◆ DATA SUPPLIED
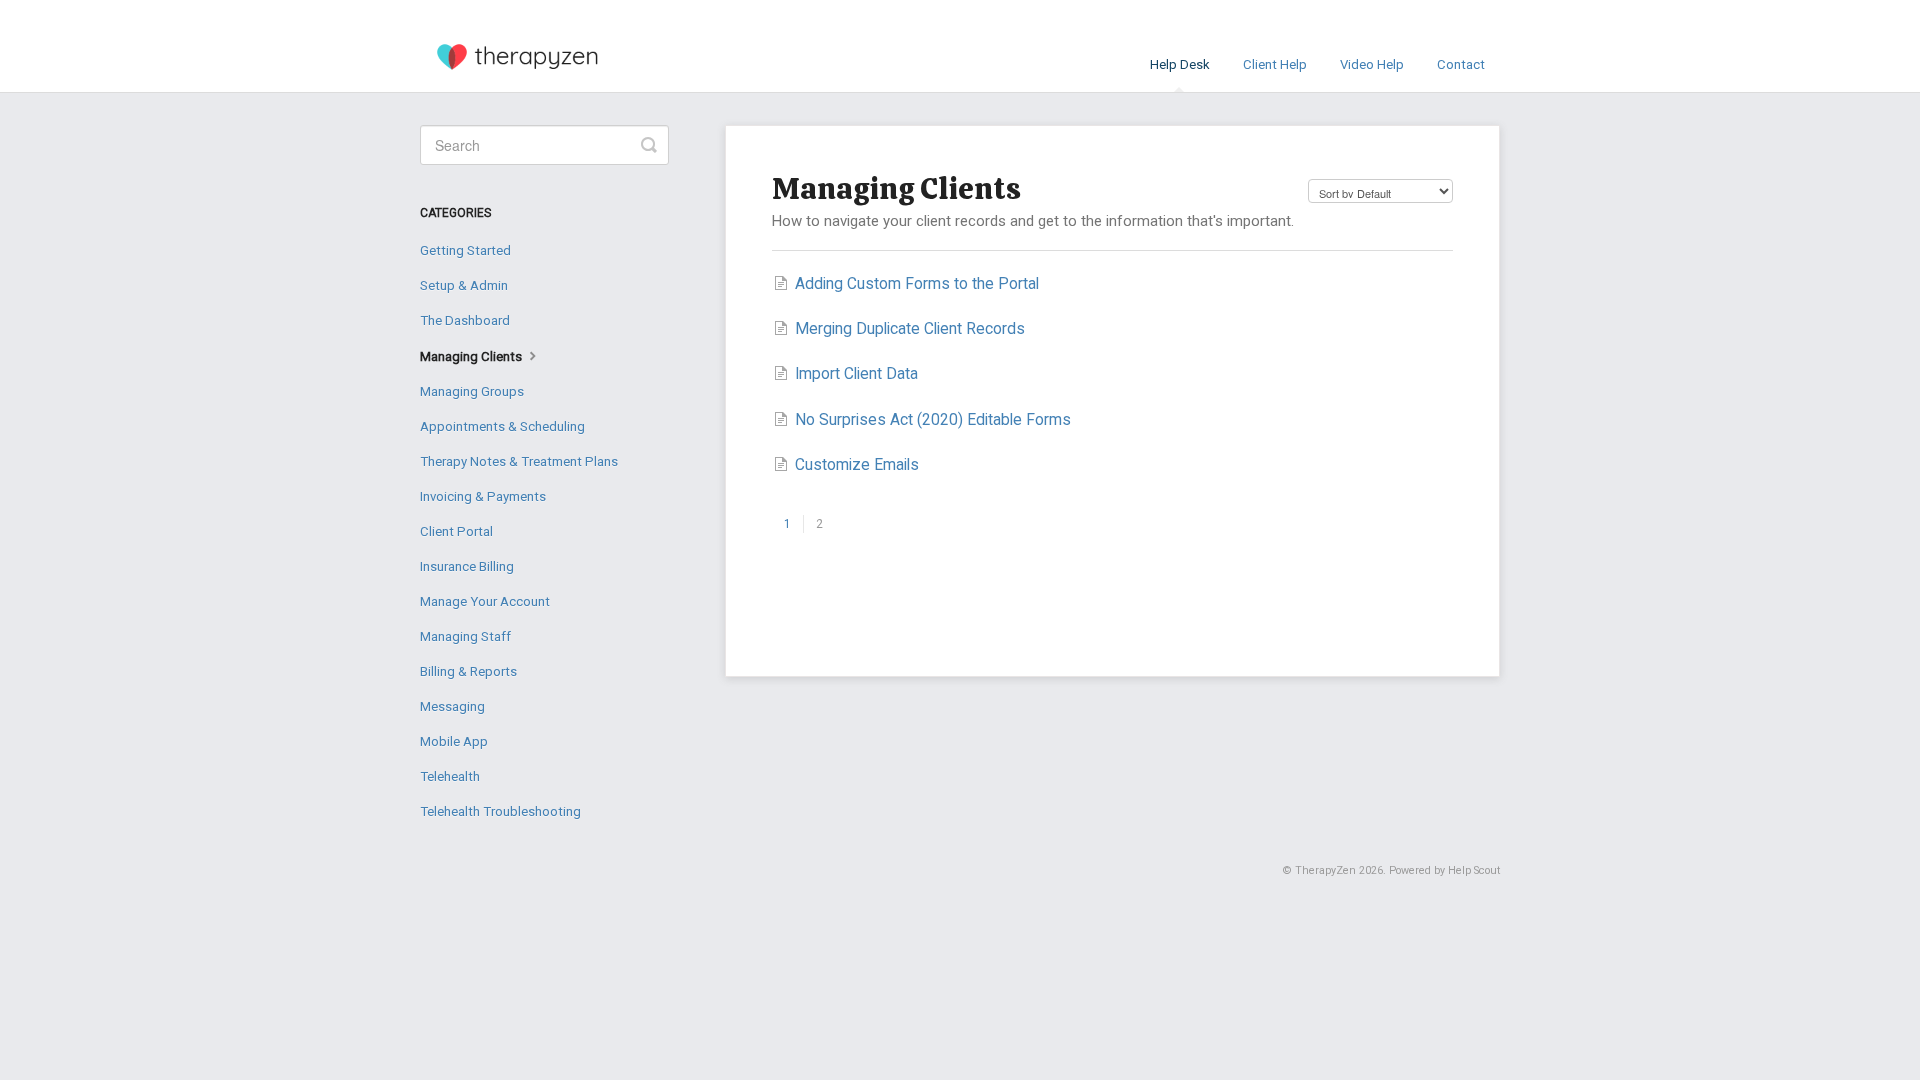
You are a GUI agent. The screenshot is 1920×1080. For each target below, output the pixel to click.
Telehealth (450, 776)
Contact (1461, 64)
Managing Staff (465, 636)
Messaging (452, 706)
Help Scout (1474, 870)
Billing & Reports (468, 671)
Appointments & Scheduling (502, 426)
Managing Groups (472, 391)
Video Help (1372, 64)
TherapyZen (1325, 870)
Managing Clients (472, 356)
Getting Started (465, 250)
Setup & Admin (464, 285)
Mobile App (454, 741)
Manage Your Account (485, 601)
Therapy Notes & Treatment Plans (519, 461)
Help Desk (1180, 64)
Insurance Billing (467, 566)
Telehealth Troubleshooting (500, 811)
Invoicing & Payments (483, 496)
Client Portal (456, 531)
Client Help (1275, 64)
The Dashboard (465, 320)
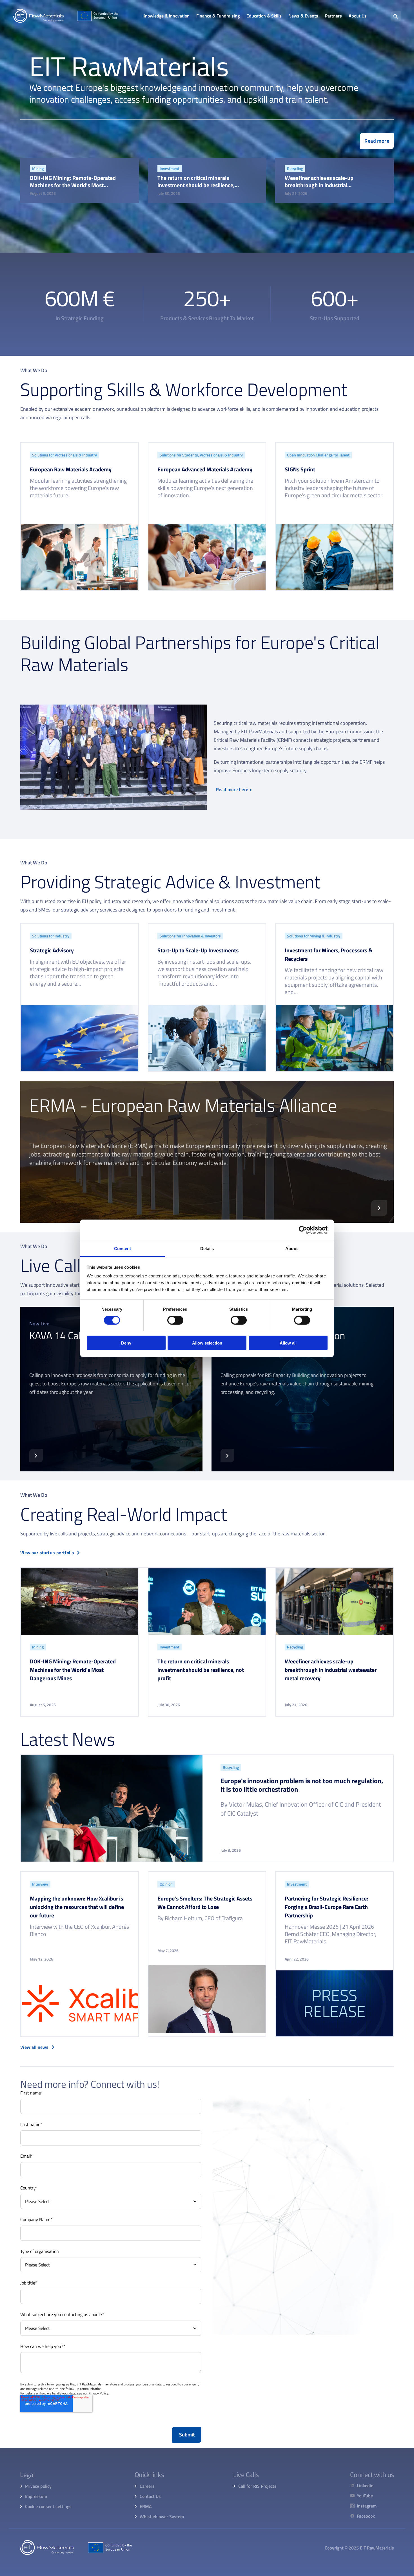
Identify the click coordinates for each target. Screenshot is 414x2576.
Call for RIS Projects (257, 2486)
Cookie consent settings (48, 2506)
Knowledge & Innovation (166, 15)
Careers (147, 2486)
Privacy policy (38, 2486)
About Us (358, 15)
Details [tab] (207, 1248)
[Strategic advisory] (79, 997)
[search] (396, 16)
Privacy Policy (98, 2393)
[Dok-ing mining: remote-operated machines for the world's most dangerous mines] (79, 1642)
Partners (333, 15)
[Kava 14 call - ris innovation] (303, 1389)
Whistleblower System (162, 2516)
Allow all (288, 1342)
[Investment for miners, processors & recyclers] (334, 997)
...
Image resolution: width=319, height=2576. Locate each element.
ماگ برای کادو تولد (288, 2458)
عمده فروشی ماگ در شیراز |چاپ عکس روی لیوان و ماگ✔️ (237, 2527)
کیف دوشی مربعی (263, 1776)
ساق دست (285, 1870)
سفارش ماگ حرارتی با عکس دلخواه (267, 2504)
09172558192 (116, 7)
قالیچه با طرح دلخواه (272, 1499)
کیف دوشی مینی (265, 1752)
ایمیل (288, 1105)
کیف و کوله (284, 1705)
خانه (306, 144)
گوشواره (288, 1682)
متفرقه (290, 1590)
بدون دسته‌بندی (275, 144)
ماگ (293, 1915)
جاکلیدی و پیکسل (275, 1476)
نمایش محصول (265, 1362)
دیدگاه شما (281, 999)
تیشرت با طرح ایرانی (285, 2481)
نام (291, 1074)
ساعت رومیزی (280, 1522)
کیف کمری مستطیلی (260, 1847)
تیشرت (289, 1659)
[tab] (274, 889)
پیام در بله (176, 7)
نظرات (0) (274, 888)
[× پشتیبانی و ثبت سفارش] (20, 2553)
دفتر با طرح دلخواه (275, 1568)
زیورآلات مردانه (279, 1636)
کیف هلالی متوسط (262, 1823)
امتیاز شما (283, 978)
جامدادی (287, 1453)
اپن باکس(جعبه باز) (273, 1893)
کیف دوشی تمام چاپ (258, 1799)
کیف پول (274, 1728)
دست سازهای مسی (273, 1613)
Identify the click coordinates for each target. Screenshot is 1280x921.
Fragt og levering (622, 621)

◆ ABOUT THIS TASK
Search the listing for "target" and show every line where it occurs.

◆ RESPONSE TO THE EXERCISE
You are a GUI agent. The screenshot is 1920×1080. For each target below, output the pixel to click.
Identify the click coordinates for each target. Screenshot is 414x2576.
Identify the click coordinates for each target. Screenshot is 1280x921.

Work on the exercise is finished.